Identification of lncMB3-dependent transcriptome in MYC-amplified D283 Med cells.

Medulloblastoma (MB) stands as the most prevalent malignant pediatric tumor affecting the central nervous system. Categorized into four primary subgroups, each with distinct biological and clinical features, MB presents unique therapeutic implications. Group 3 (G3) and 4 (G4) MBs collectively account for the majority of cases (60%) and exhibit the highest degree of aggressiveness. However, these subgroups remain poorly characterized from a biochemical perspective.
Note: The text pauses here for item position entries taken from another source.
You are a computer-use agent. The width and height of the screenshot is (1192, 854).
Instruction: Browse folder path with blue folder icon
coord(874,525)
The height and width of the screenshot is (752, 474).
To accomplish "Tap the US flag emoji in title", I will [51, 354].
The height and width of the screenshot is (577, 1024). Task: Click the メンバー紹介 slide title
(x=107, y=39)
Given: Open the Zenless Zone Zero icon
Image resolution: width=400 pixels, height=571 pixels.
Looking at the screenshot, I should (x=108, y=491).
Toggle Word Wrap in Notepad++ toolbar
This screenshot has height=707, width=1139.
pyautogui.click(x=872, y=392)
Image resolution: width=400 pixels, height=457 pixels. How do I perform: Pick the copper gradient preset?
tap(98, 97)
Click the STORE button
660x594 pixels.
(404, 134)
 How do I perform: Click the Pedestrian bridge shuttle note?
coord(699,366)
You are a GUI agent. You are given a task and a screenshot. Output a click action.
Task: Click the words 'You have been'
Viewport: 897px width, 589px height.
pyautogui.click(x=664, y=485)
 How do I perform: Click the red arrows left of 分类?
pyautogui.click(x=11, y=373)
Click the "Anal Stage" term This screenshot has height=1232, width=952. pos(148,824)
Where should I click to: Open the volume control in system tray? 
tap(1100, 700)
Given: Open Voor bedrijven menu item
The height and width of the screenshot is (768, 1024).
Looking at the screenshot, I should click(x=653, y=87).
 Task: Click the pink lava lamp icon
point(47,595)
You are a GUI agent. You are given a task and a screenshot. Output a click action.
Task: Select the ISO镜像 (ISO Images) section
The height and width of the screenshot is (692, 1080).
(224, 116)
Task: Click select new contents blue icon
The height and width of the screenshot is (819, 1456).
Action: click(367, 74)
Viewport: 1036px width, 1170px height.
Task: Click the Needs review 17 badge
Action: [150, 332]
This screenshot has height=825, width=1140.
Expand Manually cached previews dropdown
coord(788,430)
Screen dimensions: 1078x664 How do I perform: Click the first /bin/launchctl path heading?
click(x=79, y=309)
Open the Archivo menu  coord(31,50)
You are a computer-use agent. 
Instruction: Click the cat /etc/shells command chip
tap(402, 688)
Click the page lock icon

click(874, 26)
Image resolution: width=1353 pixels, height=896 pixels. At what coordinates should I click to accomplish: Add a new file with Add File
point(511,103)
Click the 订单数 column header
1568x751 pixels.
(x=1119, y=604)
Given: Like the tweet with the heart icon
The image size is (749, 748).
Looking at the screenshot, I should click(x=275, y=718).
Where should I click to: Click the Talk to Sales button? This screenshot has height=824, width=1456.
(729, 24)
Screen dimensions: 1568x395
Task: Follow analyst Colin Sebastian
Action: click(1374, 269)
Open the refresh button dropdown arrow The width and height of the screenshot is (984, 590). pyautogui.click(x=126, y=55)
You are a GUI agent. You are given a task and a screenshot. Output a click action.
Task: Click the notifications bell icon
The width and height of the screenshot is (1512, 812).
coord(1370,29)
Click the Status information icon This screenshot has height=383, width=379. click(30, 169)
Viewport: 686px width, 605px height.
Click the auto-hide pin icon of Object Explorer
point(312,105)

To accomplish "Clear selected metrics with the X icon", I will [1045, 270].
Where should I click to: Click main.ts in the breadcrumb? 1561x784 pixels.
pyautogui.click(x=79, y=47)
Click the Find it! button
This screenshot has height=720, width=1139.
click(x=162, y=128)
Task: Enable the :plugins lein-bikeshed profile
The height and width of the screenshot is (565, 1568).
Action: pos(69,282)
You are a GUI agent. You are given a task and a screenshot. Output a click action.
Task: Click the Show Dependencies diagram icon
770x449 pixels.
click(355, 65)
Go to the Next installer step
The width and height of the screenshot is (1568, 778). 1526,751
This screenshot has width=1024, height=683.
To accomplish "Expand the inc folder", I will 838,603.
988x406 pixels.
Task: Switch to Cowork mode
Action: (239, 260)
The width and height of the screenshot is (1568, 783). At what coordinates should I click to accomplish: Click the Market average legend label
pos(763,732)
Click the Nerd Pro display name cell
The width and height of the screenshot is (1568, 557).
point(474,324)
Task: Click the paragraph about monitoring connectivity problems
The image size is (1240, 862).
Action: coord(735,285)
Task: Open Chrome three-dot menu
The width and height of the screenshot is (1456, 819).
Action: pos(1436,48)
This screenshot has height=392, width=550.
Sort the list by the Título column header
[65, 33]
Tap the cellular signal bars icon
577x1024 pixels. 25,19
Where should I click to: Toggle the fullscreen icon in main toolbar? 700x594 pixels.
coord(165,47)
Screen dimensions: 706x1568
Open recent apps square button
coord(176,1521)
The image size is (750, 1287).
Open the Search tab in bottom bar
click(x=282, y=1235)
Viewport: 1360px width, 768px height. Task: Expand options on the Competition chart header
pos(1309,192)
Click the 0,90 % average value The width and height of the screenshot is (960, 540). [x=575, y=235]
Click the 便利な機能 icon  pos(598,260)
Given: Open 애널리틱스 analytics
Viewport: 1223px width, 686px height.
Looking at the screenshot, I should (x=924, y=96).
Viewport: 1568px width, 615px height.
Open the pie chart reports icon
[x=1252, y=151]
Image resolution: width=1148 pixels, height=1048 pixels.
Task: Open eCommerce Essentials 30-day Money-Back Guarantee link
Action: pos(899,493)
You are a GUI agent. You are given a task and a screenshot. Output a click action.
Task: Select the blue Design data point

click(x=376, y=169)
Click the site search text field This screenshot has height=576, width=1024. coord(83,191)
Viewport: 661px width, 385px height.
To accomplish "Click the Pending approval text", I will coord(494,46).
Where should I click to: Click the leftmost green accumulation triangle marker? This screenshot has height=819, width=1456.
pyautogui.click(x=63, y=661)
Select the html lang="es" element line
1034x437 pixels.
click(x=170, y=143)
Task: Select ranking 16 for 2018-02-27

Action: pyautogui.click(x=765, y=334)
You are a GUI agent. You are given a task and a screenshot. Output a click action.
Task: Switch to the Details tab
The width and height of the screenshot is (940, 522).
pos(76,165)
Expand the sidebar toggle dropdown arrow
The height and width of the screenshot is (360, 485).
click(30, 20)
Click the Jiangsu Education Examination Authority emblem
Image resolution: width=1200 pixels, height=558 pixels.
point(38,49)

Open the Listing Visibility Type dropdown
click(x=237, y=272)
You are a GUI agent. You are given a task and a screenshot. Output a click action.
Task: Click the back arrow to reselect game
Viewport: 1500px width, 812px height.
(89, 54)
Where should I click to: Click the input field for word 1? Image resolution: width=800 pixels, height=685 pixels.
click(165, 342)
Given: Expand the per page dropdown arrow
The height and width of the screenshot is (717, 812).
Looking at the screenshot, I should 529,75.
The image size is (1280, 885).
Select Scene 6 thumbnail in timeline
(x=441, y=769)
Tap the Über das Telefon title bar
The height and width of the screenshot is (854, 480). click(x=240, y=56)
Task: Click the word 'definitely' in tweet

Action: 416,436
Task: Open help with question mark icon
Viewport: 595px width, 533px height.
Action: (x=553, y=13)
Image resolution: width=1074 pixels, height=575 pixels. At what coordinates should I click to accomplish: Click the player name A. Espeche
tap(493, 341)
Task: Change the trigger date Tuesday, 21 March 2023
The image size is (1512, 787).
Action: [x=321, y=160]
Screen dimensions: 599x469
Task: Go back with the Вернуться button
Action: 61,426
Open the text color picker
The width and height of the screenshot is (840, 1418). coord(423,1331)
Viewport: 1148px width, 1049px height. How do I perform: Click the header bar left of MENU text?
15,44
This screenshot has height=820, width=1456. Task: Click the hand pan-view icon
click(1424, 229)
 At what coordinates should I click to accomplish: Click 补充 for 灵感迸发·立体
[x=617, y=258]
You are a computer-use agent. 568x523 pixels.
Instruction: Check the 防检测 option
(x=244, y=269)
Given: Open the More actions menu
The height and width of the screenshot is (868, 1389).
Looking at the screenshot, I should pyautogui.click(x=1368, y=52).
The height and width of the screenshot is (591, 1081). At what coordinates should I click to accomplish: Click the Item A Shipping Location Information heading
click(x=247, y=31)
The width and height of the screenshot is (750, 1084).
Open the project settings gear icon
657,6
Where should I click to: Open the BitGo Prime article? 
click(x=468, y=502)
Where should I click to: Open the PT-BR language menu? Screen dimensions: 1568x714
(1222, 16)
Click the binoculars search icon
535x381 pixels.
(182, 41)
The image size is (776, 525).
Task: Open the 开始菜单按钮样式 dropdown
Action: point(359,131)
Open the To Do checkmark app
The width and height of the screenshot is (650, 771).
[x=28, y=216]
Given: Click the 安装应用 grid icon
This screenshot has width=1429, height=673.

Therefore, it is crucial to unveil the fundamental molecular mechanisms underlying G3 e G4 MBs to deepen our overall comprehension of these specific conditions and to pave the way for precision medicine-driven approaches. Compared to normal human cerebella, the MYC-dependent lncRNA MB3 was found to be induced in G3-derived cell lines expressing the proto-oncogene and upregulated in G3-MB primary tumors. Consistently, LncMB3 is downregulated upon MYC inhibition and in vitro studies reveal its potent anti-apoptotic activity. To dissect the molecular network through which LncMB3 operates in MB carcinogenesis, we initiated the identification of its target genes by analyzing through RNA-Sequencing the alteration of the transcriptome following LncMB3 knockdown in G3 MB cell lines, achieved through transfections of antisense Locked Nucleic Acid (LNA) oligonucleotides (GapmeRs). Here we provide the data of three polyA+ RNA samples derived from lncMB3 knockdown (KD) and 3 control samples from the MYC-amplified D283 Med cell line that were subjected to RNA-Seq analysis. Overall design: Three polyA+ RNA samples derived from lncMB3 knockdown (KD) and 3 control samples from the MYC-amplified D283 Med cell line were subjected to RNA-Seq analysis.